Back in the 1990s, when you told someone that your company was working on speech recognition for jet pilots they would inevitably say, “Wow that must be difficult, because of all the noise.” And you would say, “Well, yes and no.” Yes, there is noise, but it is very predictable noise (caused by the engine and the wind). This “stationary” noise can be filtered out quite reliably. Plus, the microphone is always in the same place, and positioned very closely to the pilot (e.g. fixed in their oxygen mask). So it actually was simpler than it sounded.
But, the reverse can also be true: something seemingly simple is more difficult in actuality. People who want speech recognition to automatically transcribe what is said during a meeting (because nobody wants to be the scribe!) assume it’s an easy task. It really can’t be that hard to capture a meeting, right? There’s more to it than you think.
A number of variables come into play. First, we have to identify who is talking and where they are located. Conference rooms often feature more than one microphone and the potential speakers may be scattered around them. This includes scenarios where speakers are quite distant from the closest microphone (also causing reverberation to be a problem, a kind of echo from the room walls). So, initially we will not know who is speaking and where they are located with respect to the microphone. To account for this, the system will focus its attention on the active speaker only, working to filter out any background noises and the echo effects mentioned above. As humans, we do that all the time, without thinking much about it. You may have heard this referred to as the cocktail party effect. In an environment where more than one microphone is available we can mimic this capability by applying beamforming technology, which we also use in the car and in home environments.
Related is the task of distinguishing between multiple speakers, because they will alternate over time (which means you need to continually adapt your beamforming). Speaker diarization – or, sorting speech into per speaker buckets – is how we do this. One helpful trick is to make use of voice biometric technology. While its main use case is to authenticate a speaker, you can also use it to identify a known speaker in a group. Once you have succeeded with diarization, you can also use the speech of each individual speaker to adapt the speech recognition models to better reflect their characteristics, similar to how we do it for our Dragon dictation software.
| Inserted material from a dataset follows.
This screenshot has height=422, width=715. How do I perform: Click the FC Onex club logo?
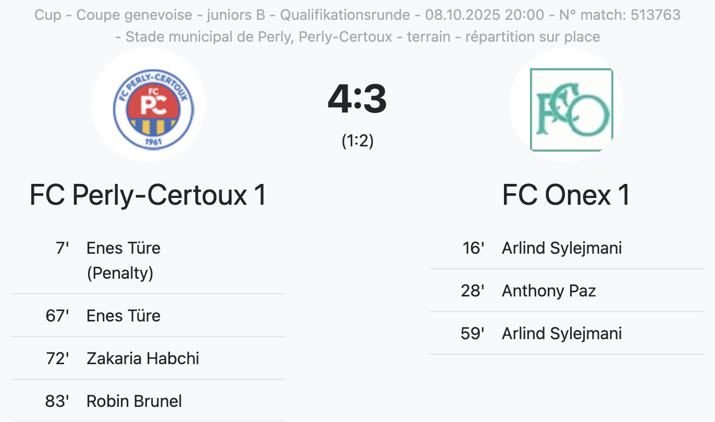coord(566,105)
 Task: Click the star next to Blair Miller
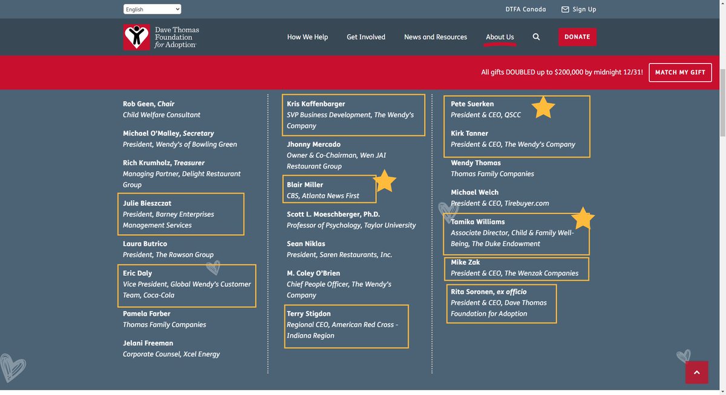click(x=385, y=181)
Of course, there may even be times when multiple participants speak at the same time. True, humans typically employ an elaborate ‘turn taking’ system to predict when it is a good time to take over the role of speakers, but as we all know, that doesn’t always work – more often than not, multiple people will speak at the same time during a meeting. This cross talk is the next challenge we are facing, and again, exploiting multiple microphones will help.
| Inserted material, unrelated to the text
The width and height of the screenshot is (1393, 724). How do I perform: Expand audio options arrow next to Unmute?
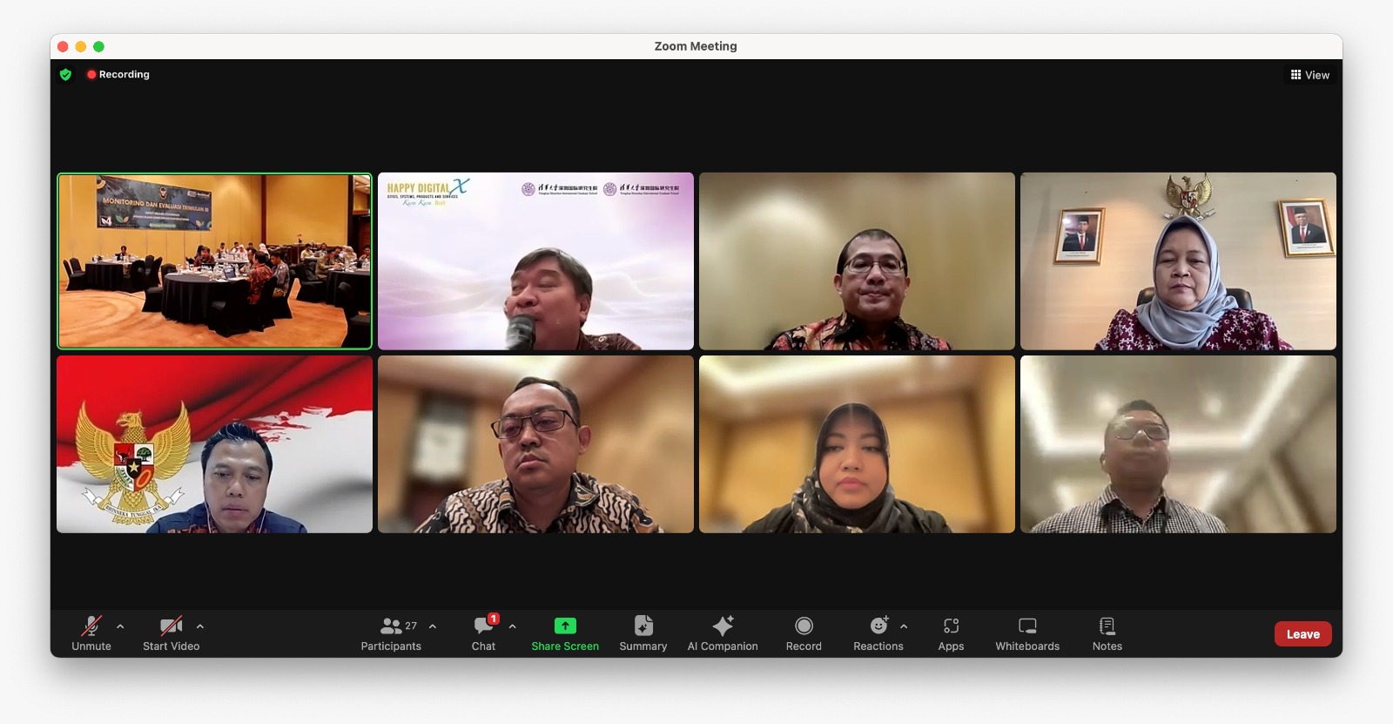click(x=120, y=626)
Now that we know who is speaking and when (and how), we can start with the actual task: applying speech recognition. This brings about another variable. Often, we will not have previous knowledge of the meeting topic, so our vocabulary will be very large and it will be difficult to predict what will come next, based on context. Recent progress in Language Modeling seeks to do exactly that – predict words based on context – by using Deep Neural Networks.
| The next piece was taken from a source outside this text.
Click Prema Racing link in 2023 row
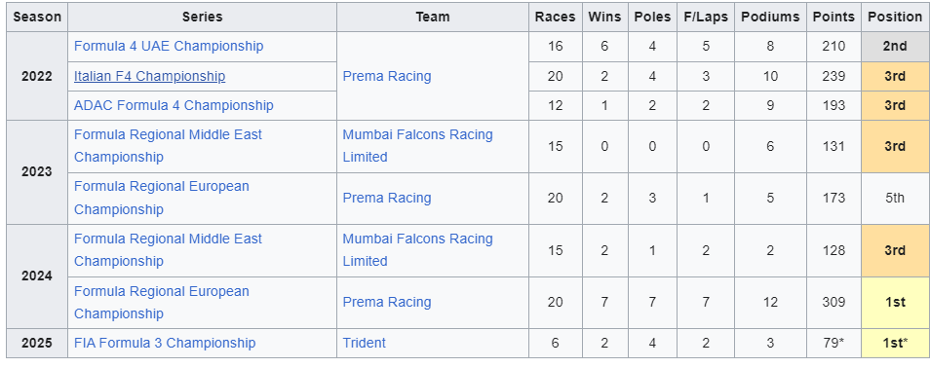Viewport: 930px width, 368px height. 387,198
With these tools in hand, my colleagues working on capturing and transcribing so-called “ambient speech” have recently reported that they are now beating published results on publicly available test sets by a margin. And beyond the lab, we have actually released Nuance Transcription Engine. NTE is primarily targeted at a related use case, transcribing the conversations between call center agents and customers for actionable insights, but it can be used in a wide range of environments for capturing multi-speaker conversations as well.
Even though it’s not as straightforward a task as you may have thought, by combining several different technologies in the right way, we are able transcribe meetings with successful results. The office of the future may have just found its new scribe.